Taking time to observe your breath, whether it’s for five minutes or an hour, can be immensely helpful to managing emotions and non-judgmentally addressing painful triggers. In addition, meditation is said to be helpful in literally rewiring the brain to mindfully approach any mal-adaptive responses that may keep you locked in the traumatic event. If you have never meditated before and would like to try it, I would highly recommend an app known as Stop, Breathe and Think or Abide, recommended for people of all ages.

  1. Channel your pain into creativity

Survivors are often incredibly aware and perceptive. What was born of necessity becomes a response that is gentle and understanding. You can recognize survivors by their creativity. In soulful, insightful, gentle, and nurturing creations, they often express the inner beauty they brought out of childhood storms. In the healing journey, art therapy is said to be especially helpful to survivors of PTSD because it enables survivors to find modes of expression that allow them to create and integrate rather than self-destruct. 

Allowing yourself to express the trauma in a somatic way is important because trauma and the dissociation that comes with it can be difficult to process into words. When survivors dissociate from the trauma, the brain protects itself from the traumatic event by giving them an outsider perspective to the trauma, disconnecting them from their identity, thoughts, feelings, and memories related to the trauma.

According to research, the brain tends to “split” a traumatic event to make it easier to digest. Since trauma can disconnect survivors from both their minds and bodies through processes of depersonalization, derealization, and even amnesia, art can help reintegrate the trauma where you were previously disconnected from the experience. Expressive arts can be a way of “mastering the trauma.” Whether it’s writing, painting, drawing, making music, doing arts and crafts – it’s important to release the trauma in alternative ways that engage both the mind and body.

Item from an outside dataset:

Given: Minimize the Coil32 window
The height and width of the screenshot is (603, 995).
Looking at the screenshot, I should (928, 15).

When you create something, you also have the option of sharing your art with the world – whether it’s a beautiful painting or a book, harnessing your pain into creativity can be a life-changing experience – both for yourself and for others.

  1. Asking for help

Contrary to popular opinion, asking for help does not make you helpless or powerless. It is in fact, a strong recognition of your own power to be able to seek help and be open to receiving it. Sharing your story with other survivors can be incredibly healing and cathartic. If you are struggling with the effects of trauma, I highly recommend finding a validating mental health professional who specializes in trauma and understands its symptoms in addition to finding a supportive community of fellow survivors.

Having the support of a mental health professional throughout the process can ensure that you are able to address your trauma triggers in a safe space. It is important to choose a validating, trauma-informed counselor who can meet your needs and gently guide you with the appropriate therapy that addresses the symptoms and triggers. Some survivors benefit from EMDR therapy, which is a therapy that enables them to process their trauma without being re-traumatized in the process. However, a therapy that works for one survivor may not work for another depending on their specific symptoms, the severity of the trauma and the length of time a person has been traumatized. Be sure to discuss with your mental health professional what the right type of therapy for you is.

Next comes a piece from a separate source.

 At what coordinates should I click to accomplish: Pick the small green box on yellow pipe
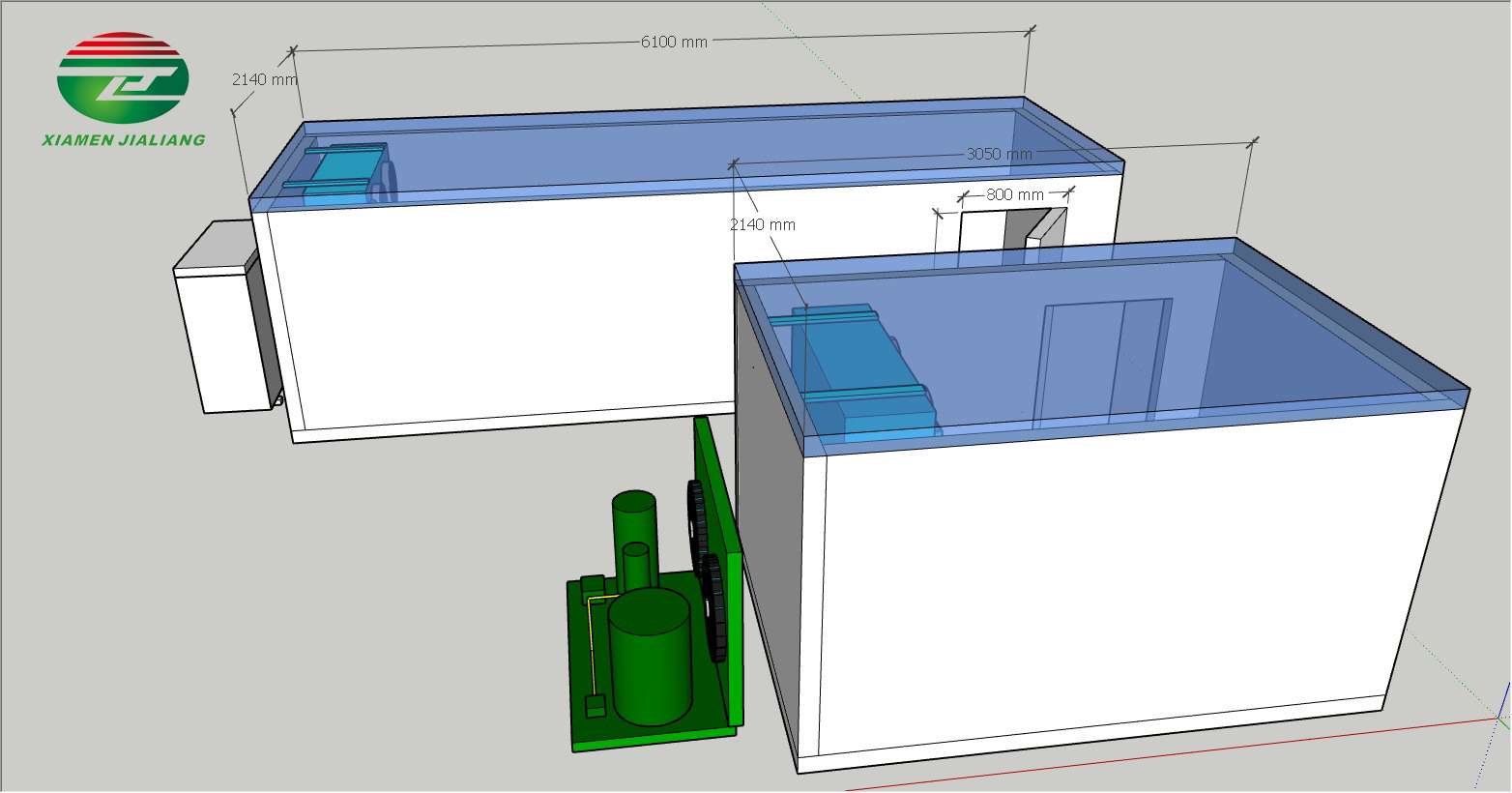[596, 707]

As a supplement to therapy, you may consult the resources on this page, for support.

Throughout this journey of healing from sexual trauma, make sure that you are being compassionate towards yourself. A great deal of trauma survivors suffer from toxic shame and self-blame. It’s important that you are gentle towards yourself during this journey, that you acknowledge you are doing your very best, and that you ask yourself every day, “What would be the most loving thing I can do for myself in this moment?” in any circumstance. There is no time limit to learning and healing, there is only the power of transforming your adversity into victory, one small step at a time.